Die Kokospalmen blühen im sechsten Jahre und bringen im siebenten Jahre die erste Ernte. Eine Palme liefert jährlich 75 bis 100 Nüsse, je nach der Bearbeitung und Düngung, die man ihr gibt. Der schlimmste Feind der Palme ist der große Nashornkäfer, dessen Larven von den Eingeborenen eifrig verfolgt werden.
Am Strande klopfte ein Mann Bast von Kokosnüssen, um Schiffstaue davon zu machen.
Zu dem Zwecke wird die Umhüllung der Nüsse im nassen Sand einige Zeitlang eingegraben, damit die Fleischteile sich von dem eigentlichen Bast lösen, dann wird der Bast ausgeklopft und getrocknet. Das Material ist uns bekannt in der Form von Kokosmatten.
Das Tauwerk aus dem Bast muß sehr stark sein, und sieht deshalb plump aus.

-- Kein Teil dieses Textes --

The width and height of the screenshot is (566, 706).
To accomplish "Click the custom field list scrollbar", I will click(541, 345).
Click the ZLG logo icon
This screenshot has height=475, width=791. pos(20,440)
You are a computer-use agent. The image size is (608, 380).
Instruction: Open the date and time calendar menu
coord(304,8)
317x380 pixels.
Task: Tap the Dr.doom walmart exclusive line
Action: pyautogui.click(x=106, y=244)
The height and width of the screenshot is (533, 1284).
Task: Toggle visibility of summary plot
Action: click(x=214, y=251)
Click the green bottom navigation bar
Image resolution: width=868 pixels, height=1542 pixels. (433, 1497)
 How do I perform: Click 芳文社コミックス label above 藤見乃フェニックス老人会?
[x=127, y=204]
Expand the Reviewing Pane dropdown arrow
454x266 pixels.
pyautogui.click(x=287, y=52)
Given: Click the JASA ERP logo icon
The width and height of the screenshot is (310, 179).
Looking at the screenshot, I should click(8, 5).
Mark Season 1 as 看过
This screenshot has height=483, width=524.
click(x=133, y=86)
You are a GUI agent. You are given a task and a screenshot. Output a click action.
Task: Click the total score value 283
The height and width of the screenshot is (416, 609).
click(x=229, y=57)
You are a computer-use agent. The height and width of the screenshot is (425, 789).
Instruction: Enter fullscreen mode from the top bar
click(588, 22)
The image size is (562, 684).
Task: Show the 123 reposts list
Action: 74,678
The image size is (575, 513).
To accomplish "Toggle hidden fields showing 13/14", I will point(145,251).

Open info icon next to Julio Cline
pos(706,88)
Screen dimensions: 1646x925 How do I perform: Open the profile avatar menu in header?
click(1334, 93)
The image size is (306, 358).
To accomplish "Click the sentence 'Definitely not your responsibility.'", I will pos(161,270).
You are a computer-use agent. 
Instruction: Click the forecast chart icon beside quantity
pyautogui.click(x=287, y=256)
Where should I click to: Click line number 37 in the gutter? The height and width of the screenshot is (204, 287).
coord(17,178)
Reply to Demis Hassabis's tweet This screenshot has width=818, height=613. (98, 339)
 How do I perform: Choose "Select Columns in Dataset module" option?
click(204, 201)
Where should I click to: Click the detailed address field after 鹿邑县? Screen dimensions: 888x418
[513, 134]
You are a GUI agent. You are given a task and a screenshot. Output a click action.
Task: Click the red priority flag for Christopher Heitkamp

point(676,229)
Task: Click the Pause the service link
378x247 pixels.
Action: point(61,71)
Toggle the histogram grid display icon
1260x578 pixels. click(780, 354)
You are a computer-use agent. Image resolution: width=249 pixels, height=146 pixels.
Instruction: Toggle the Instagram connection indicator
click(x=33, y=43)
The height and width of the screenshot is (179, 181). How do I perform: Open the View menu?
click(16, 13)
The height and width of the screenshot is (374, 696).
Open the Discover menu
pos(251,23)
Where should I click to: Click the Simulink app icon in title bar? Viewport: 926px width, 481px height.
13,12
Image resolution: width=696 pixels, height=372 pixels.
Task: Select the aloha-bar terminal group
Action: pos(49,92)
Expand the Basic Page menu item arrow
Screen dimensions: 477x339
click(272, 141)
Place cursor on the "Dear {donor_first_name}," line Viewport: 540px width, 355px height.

Mein Esel ging ohne Zögern durch die glitzernde Flut auf das Boot los, das etwa 400 m weit vom Strande entfernt im flachen Wasser lag; ich konnte vom Rücken des Esels in das Boot hineinsteigen. Leider erlaubte der Wind nicht, Segel zu setzen; ich mußte, um mein Ziel, die Insel Tschole zu erreichen, in weitem Bogen um eine, bei Ebbe trocken fallende Landzunge herumrudern lassen. Die Baharias (Matrosen) sangen laut und kamen dadurch über die eintönige, anstrengende Arbeit hinweg. Fast eine halbe Stunde lang sangen sie dieselben Worte. „Bringt mich zu meiner Mutter Faida!“
Die schwarzen Bootsleute können, wenn es nötig ist, acht bis zehn Stunden lang ohne Unterbrechung rudern; kein Weißer könnte das aushalten. Aber merkwürdig: dieselben Leute sind zu anderer Arbeit ungeschickt und nur auf die eine Bewegung des Ruderns trainiert. Man kann wohl annehmen, daß so außerordentliche Anstrengungen ihrer Gesundheit schaden, aber daran denken sie nicht; wenn sie krank werden, sind sie für den Dienst unbrauchbar und verschwinden in der Menge. So sind es immer die kräftigsten und gesundesten aus vielen Negern, die den Dienst gerade tun und die der Weiße um sich sieht.
Tschole.
Nach einstündiger Fahrt landete ich auf der Insel Tschole. Links über den hellen Strand hin gingen viele Menschen und löschten die Ladung einer Dhau. Man hatte das Fahrzeug auf den Strand auflaufen lassen und so war es den Trägern jetzt, bei halbem Wasser ein leichtes, die Ladung zu löschen. Auch ein Rind wurde aus dem Schiff gezerrt und unter Geschrei am Lande entlang getrieben. — Eine andere Dhau lag dort, dicht besetzt mit Passagieren, und wartete die Flut ab, um nach der Insel hinüberzusegeln.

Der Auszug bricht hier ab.